I am located much closer to Japan now than I would be if I were still in the US. I read the news and keep up with the latest updates as much as possible - and enough to know that life goes on unaffected here in Taiwan. We had little to no tsunami damage and we are well beyond the area that may possibly be affected by the nuclear radiation. We have had no increase in radiation levels in our country, and even passengers traveling to and from Japan are now routinely scanned at each airport for radiation levels - the results show that none have been exposed to any levels dangerous to human health. Watching the news is frightening. It reminds me that I am grateful to be alive, to be healthy, and to be able to say the same about everyone near and dear to me. 

However, I am personally offended by the American media who have turned the story into a frenzy of fear and anxiety in the United States. I am here, so nearby... and yet I read stories about the Americans who have started taking Iodine pills? Who fear radiation in parts of the United States? 

Pay attention. 
This is not happening to You. 

It is instead about a country that is now 1/4 uninhabitable due to natural disasters. It is about 8,000 graves and counting that will be dug in a very short period of time. 8,000+ families mourning. 13,000+ families still crying themselves to sleep at night because their loved ones are missing and may never be found. Survivors who saw their loved ones swept away into the ocean. It is about hundreds of Japanese workers who are risking their own health, happiness, their lives, to ensure that the radiation levels never reach other peoples beyond their borders..... The Japanese have stayed strong, brave and dignified in these scary and horrifying times.

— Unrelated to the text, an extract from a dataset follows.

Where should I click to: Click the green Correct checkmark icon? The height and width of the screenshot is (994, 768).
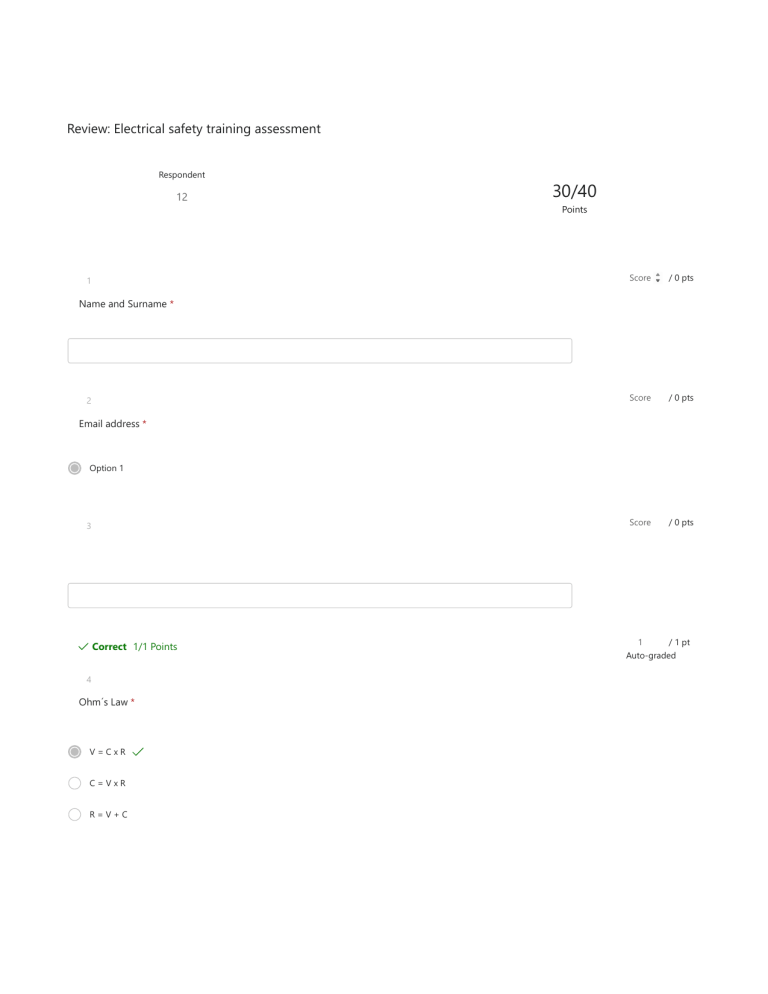83,647
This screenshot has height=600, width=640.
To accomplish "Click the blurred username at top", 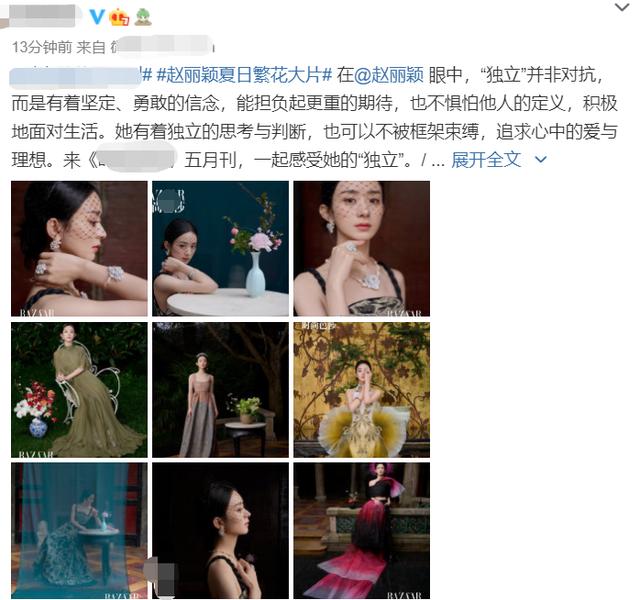I will coord(42,16).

In my heart I wish that I could go there. That I could do more. [I have already looked into this as much as I could] But the reality is, I cannot. I can respect them. I can mourn with them. I will continue to pray for the Japanese people and their ability to move forward and overcome the devastation that has befallen them.And I can donate money - because I want to help, and that is the one way I am able. 

Wednesday, March 16, 2011

week 25 Puppet Show

Before the show, the MC sets the stage with a little background.
In this instance, the MC was also the puppeteer. 
Back from Japan and fully covered from the trip ~ I ventured out this past weekend to see a puppet show with some friends. It was a traditional Chinese hand puppet show that lasted about an hour and a half and was in Mandarin - obviously! This particular presentation was in a very small room that seemed to be filled with mostly elderly people or couples with children.

Some of the puppets - I wish I had close up pictures!
The show was really interesting to watch (of course, I was making up the plot line in my head as we went along). It would be neat to see another show sometime when I could have an English description or a little background given to me before watching :) Mostly, I just enjoyed the costumes and the dramatic voices. Mandarin or not, you could still tell what tone the conversation was taking at any moment.

Fight Scene
The fight scenes were fun - no blood & gore, since we are talking about puppets - they were almost like dances. I can see where the fight scenes in some Asian films may have found their inspiration. I only regret that I was not close enough to get a really great photo of the costumes for you all! They were AMAZING. These puppets were so detailed and ornate, I would happily place one on display in my home... maybe I will buy one at some future date!

Sunday, March 13, 2011

week 24_More Sapporo, Japan

Teppanyaki Dinner... Mmmm!
Our last night of the trip was a big celebration. I find that in Taiwanese culture (so far), it seems that people who work together also celebrate heavily together. They are not restrained by the same social boundaries as a working American. They do not feel that simply being members of the same professional environment means that you should not - for example - challenge each other to a sake drinking contest in front of the entire staff, and make sure the winner takes photos with the cutest waitresses after. Then maybe do the same thing all over again... Twice.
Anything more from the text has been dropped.